Of course, no car is perfect, but a few come very close to perfection. The Porsche 911 (GT3, above all), BMW M5, Ariel Atom, Rolls-Royce Ghost, Jaguar F-Type, Ford Fiesta ST – they're all cars that strike at perfection in their unique corners of the market and at various price points; they're all cars that constitute more than the sum of their parts, cars that are animated, characterful and – dare I say – magical. They're cars that allow you to overlook the few misgivings they have because the package is otherwise truly excellent and intoxicatingly rewarding to drive.
This brings us to the launch of the Shelby GT350. Nobody saw this coming – not to this degree of excellence.

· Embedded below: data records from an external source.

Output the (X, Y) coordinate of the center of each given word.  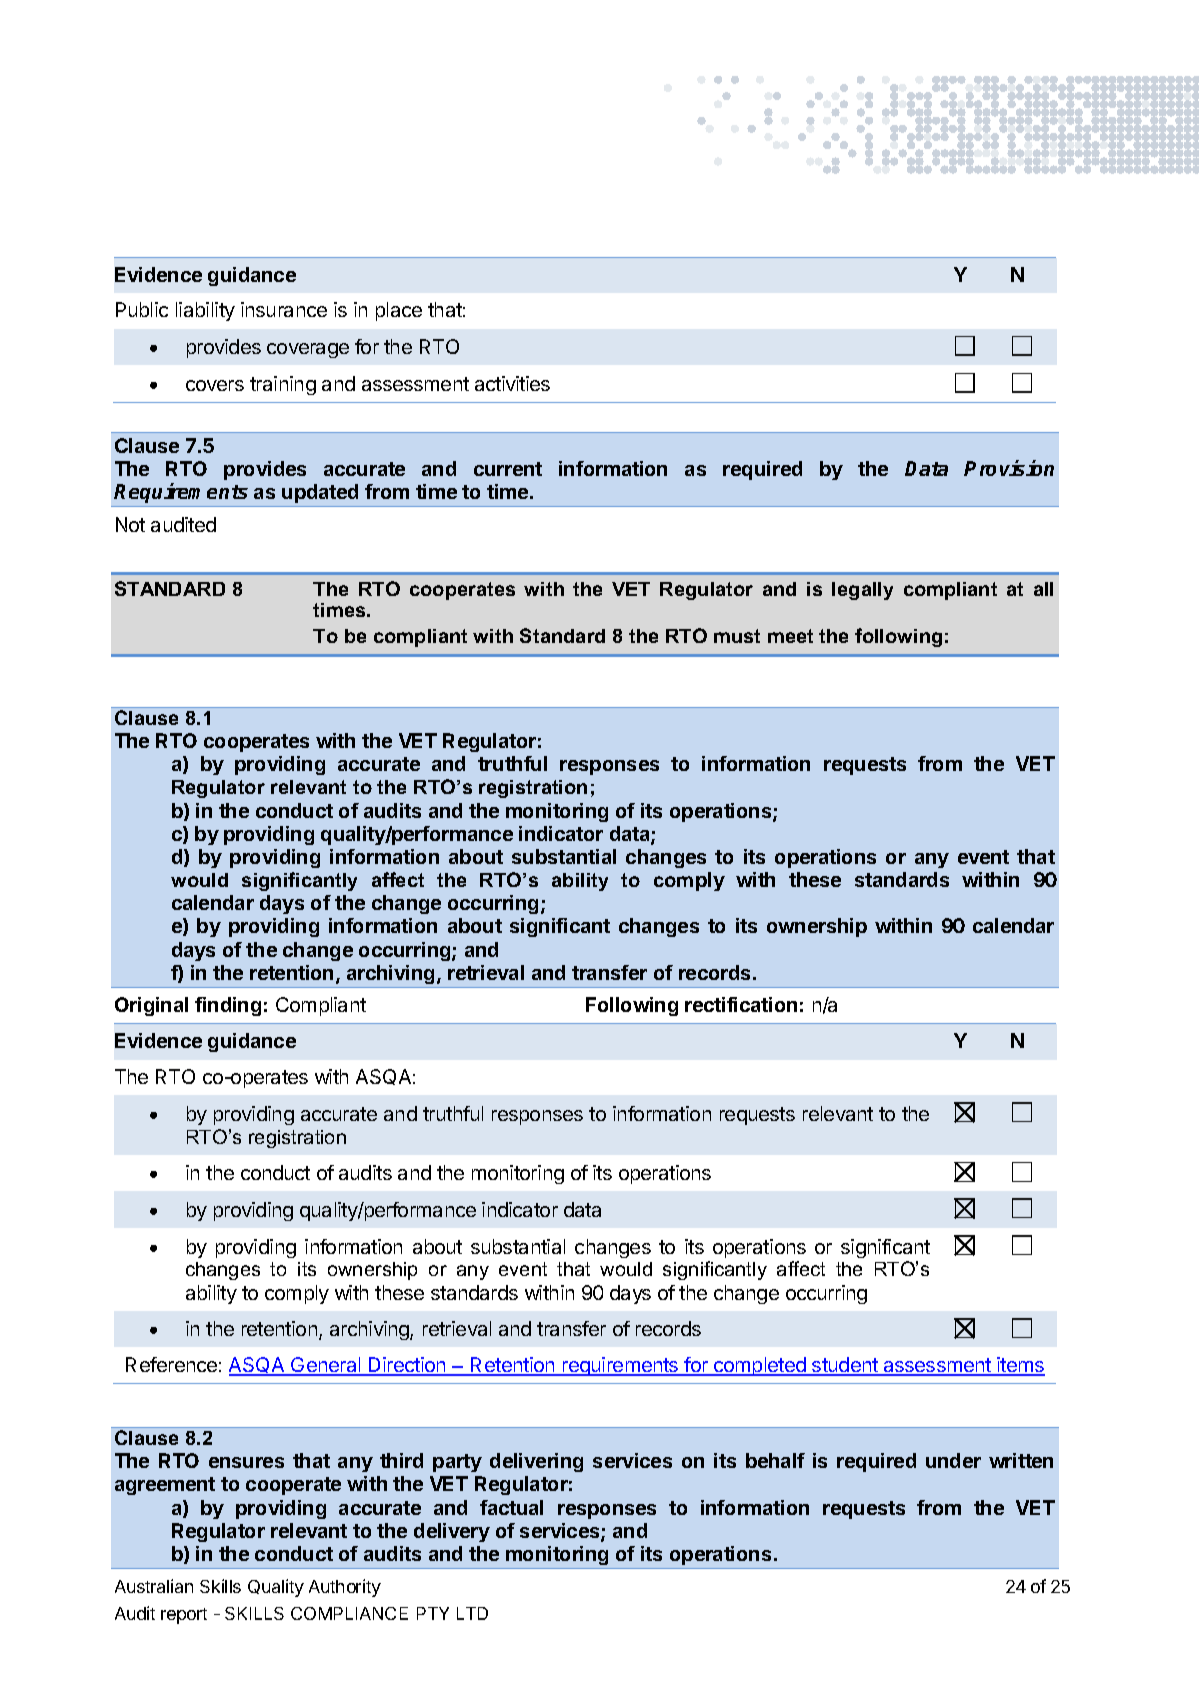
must (737, 636)
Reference (171, 1364)
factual (511, 1507)
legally (862, 591)
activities (512, 383)
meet (790, 636)
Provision (1009, 468)
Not (130, 524)
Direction (407, 1366)
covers (215, 385)
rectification (741, 1004)
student (845, 1366)
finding (228, 1006)
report (184, 1616)
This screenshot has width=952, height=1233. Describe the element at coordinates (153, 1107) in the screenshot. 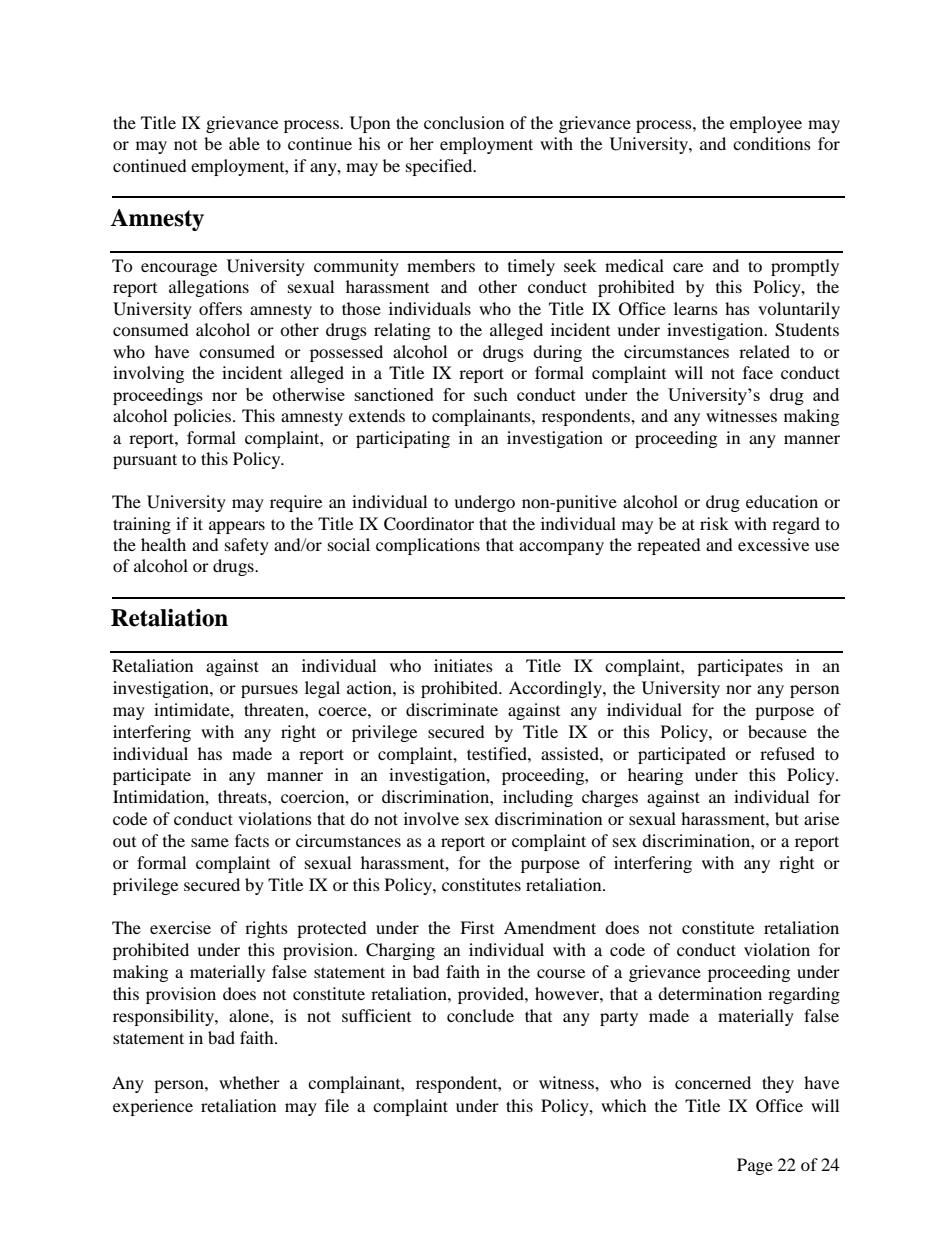

I see `experience` at that location.
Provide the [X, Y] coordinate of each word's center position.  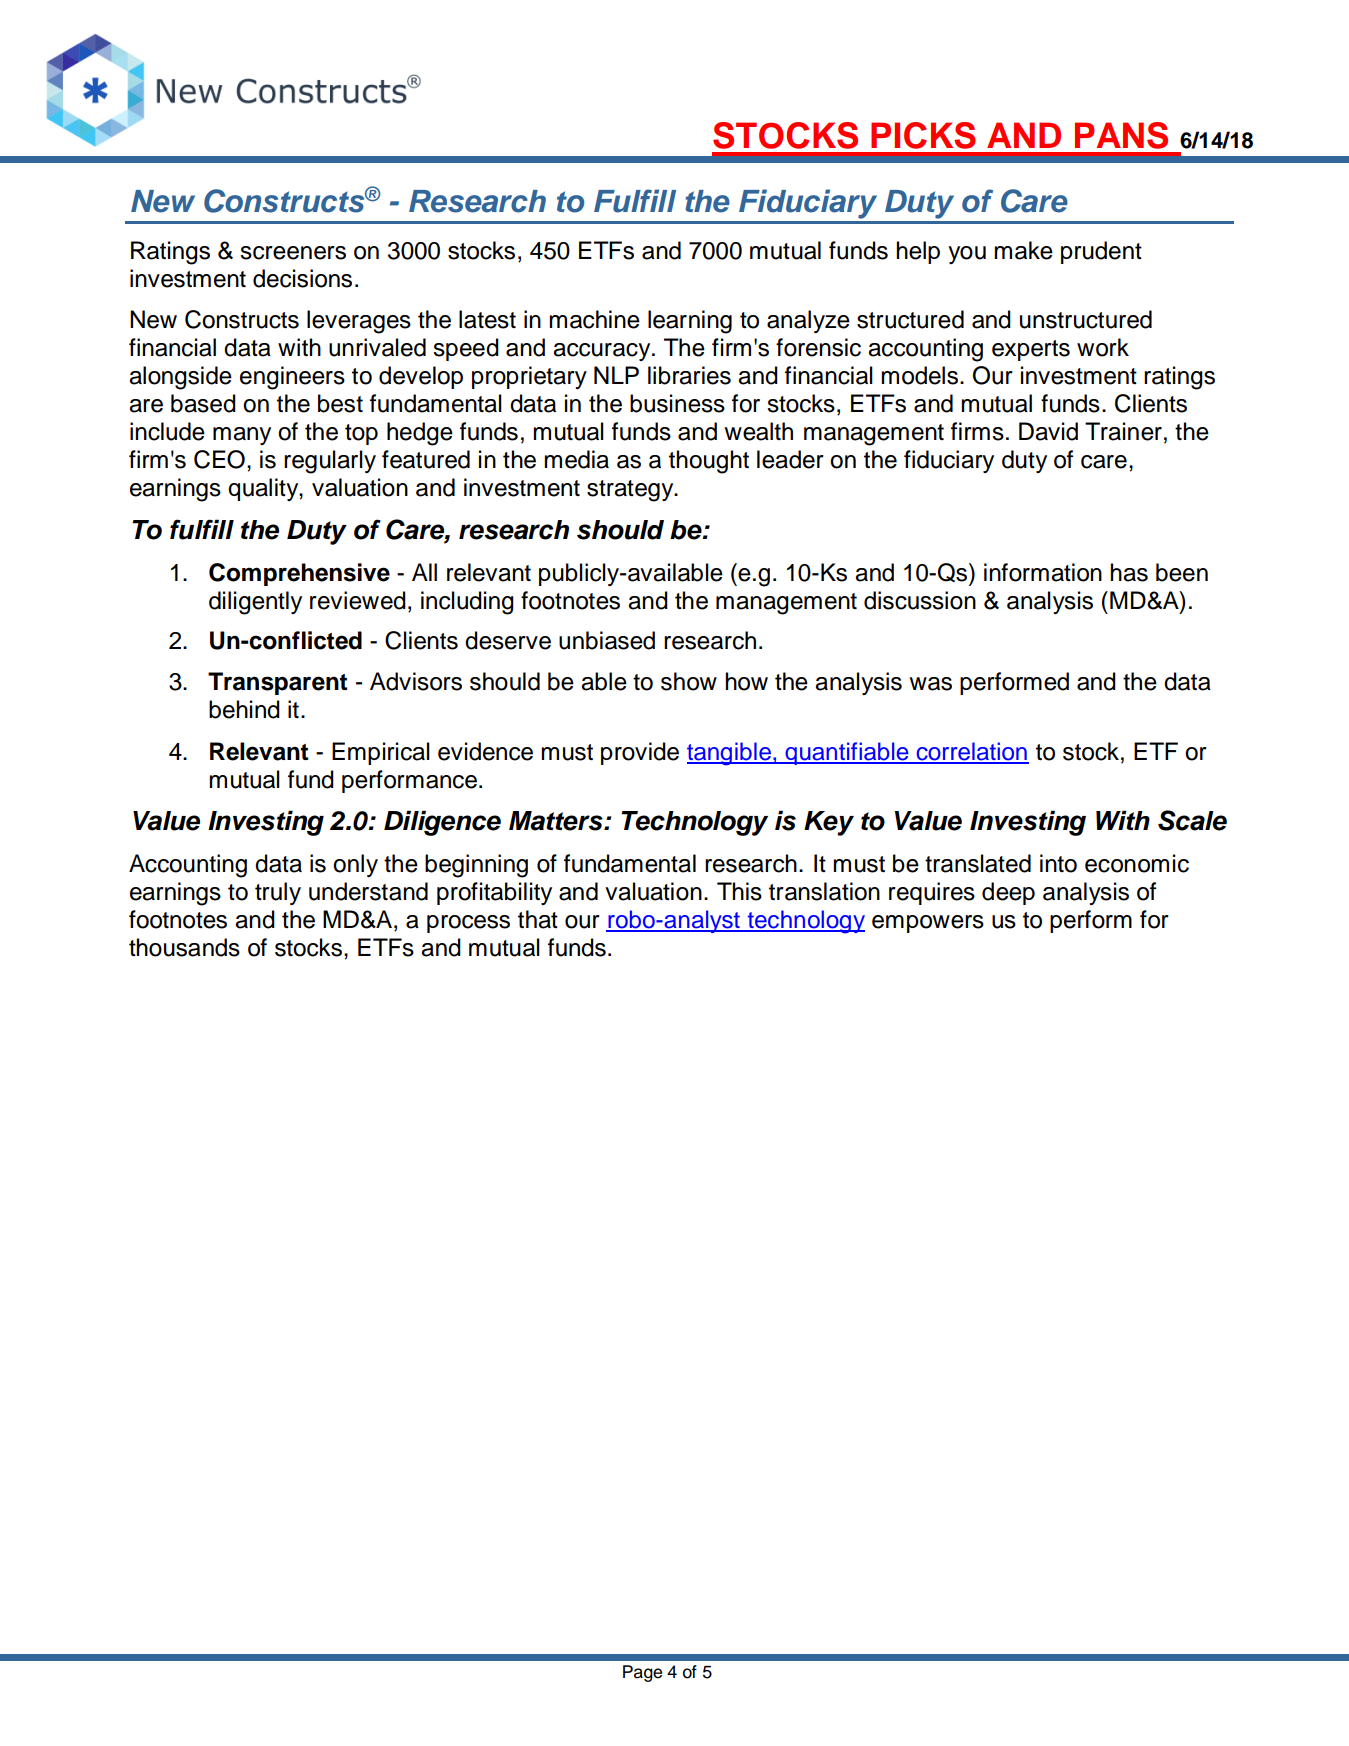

The original GT350 was Carroll Shelby's first kick at the street-legal high(er) volume performance car can. Shelby's mandate with the GT350 was clear from the beginning, but the lump of clay that Ford continually handed him was, well… lumpy. Even Shelby – an accomplished racer and designer – couldn't quite shape the Mustang into a full-on world-class competitor on the same stage as BMW, Porsche, Ferrari, Lotus and other admittedly more expensive sports cars.
Fast-forward to 2011 and the GT350 nameplate was resurrected after a 40-year hiatus – but ultimately amounted to a bolt-on parts job by a tired Shelby garage that had yet another mediocre sports car platform to start with (can you say "wagon-axle?").